Your instructions :: Please copy, word for word, the line that contains "Viewport: 351px width, 198px height." and every line after it through the end of the records, and nothing more.

[Start of Attachment]

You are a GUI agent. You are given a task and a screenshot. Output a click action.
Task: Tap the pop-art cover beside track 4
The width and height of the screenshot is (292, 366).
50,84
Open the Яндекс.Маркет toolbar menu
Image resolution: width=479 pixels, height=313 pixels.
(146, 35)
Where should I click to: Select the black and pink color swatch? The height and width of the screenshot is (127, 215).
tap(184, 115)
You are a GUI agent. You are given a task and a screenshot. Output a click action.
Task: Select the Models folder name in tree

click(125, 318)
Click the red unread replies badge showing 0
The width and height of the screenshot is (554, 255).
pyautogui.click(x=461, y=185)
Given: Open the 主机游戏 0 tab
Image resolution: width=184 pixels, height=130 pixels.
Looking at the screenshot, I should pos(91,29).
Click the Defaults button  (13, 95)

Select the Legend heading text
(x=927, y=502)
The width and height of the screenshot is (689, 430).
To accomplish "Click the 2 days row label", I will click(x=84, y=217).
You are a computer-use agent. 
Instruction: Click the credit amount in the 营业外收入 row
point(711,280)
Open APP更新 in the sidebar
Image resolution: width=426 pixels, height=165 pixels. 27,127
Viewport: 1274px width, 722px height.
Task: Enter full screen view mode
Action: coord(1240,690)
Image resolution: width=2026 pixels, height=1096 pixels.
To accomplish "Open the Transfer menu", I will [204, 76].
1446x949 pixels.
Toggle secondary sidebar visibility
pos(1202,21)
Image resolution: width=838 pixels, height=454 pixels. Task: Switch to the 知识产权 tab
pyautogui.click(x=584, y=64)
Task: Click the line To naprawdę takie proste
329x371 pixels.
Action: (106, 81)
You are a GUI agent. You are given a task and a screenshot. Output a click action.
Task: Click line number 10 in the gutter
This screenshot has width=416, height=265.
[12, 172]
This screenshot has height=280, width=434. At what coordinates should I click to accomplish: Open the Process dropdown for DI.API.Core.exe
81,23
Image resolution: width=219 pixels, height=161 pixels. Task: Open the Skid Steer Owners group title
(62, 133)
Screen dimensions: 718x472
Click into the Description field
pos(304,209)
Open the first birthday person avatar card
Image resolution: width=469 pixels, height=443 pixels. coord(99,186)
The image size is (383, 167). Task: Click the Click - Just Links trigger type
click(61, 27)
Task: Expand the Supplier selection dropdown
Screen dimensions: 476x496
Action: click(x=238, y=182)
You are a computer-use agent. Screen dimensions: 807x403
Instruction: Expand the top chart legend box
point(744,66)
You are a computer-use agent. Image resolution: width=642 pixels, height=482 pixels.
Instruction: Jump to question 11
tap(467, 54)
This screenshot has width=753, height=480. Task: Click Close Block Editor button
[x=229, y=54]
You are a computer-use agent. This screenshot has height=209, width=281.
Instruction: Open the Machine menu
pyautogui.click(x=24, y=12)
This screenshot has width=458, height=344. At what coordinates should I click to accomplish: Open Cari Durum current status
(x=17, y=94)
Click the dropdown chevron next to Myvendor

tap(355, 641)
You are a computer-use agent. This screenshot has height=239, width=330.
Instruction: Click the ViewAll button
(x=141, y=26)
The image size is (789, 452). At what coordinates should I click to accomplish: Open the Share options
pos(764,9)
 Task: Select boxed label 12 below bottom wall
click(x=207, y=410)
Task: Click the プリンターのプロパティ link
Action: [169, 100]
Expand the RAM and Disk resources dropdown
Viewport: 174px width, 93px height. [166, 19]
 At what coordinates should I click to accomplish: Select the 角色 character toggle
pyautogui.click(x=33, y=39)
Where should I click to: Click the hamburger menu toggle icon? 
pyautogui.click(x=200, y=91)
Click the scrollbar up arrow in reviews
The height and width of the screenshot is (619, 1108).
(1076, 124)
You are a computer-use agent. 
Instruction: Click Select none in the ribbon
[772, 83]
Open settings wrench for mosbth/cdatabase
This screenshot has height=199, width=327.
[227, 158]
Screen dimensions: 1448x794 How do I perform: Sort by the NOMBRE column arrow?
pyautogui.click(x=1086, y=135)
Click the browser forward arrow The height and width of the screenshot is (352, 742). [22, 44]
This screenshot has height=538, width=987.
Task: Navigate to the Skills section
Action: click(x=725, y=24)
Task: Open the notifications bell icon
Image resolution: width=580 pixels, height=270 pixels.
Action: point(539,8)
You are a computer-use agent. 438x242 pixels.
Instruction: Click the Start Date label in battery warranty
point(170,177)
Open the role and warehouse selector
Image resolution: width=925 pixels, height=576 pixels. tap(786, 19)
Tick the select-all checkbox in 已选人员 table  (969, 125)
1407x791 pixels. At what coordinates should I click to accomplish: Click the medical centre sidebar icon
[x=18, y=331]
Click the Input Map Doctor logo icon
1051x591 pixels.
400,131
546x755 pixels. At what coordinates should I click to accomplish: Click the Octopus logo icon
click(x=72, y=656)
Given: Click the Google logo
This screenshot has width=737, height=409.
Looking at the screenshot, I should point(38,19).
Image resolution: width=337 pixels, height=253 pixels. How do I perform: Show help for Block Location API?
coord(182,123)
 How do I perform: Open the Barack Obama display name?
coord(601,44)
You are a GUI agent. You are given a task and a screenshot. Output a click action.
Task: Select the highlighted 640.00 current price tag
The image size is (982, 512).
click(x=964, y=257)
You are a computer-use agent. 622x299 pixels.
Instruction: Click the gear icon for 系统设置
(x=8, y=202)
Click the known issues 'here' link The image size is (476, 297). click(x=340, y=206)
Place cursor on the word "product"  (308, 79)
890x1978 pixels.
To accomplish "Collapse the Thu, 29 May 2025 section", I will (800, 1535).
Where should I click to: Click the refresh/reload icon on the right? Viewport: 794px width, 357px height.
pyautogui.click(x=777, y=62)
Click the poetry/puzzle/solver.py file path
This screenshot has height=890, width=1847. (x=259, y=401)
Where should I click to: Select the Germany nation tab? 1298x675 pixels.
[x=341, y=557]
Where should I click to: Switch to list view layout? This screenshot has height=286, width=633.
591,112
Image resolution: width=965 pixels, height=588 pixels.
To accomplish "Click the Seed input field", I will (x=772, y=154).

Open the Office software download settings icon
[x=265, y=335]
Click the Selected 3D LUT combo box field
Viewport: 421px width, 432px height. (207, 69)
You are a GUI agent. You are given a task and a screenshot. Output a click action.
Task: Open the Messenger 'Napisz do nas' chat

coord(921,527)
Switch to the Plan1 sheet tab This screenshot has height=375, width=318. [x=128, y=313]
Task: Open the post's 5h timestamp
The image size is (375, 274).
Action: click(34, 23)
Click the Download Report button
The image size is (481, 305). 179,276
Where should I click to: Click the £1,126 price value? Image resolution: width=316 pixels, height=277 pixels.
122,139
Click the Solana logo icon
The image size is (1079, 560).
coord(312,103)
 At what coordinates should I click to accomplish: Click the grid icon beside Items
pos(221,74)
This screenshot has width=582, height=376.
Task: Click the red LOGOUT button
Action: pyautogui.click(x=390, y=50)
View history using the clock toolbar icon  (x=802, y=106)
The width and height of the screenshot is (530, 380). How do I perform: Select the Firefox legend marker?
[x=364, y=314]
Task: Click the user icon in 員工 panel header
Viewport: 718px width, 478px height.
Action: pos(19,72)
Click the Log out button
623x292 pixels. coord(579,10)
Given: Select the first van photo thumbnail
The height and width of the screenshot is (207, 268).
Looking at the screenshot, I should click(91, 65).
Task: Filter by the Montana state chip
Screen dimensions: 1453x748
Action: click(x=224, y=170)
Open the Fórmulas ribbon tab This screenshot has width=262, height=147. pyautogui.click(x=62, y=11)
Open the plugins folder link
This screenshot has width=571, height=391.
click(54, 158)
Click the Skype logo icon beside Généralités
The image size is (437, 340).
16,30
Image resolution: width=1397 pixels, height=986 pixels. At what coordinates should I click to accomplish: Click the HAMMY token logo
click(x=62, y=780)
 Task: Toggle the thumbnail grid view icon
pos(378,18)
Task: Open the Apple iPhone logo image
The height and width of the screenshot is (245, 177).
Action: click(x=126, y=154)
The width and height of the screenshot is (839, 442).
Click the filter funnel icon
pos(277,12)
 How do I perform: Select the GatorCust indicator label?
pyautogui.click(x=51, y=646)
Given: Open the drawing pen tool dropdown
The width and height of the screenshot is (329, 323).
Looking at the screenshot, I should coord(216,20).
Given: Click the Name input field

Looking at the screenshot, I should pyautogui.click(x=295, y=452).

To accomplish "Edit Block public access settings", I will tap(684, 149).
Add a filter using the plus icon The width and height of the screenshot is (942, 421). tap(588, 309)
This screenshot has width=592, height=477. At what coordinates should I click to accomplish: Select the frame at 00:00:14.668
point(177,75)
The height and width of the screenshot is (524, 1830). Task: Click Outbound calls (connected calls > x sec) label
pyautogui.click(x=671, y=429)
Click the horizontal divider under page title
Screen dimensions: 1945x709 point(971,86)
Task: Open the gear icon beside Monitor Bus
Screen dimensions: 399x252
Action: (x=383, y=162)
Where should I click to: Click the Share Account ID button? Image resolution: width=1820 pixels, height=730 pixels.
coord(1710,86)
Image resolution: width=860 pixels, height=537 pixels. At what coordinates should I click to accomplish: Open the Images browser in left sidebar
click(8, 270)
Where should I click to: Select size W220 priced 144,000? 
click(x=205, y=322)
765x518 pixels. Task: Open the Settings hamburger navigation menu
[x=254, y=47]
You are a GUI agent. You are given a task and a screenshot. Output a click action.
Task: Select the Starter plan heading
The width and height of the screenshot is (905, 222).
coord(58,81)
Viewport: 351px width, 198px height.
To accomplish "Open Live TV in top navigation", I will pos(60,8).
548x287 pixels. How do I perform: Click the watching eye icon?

[End of Attachment]

Solution for this task ::
Viewport: 351px width, 198px height.
To accomplish "Open Live TV in top navigation", I will pos(60,8).
548x287 pixels. How do I perform: Click the watching eye icon?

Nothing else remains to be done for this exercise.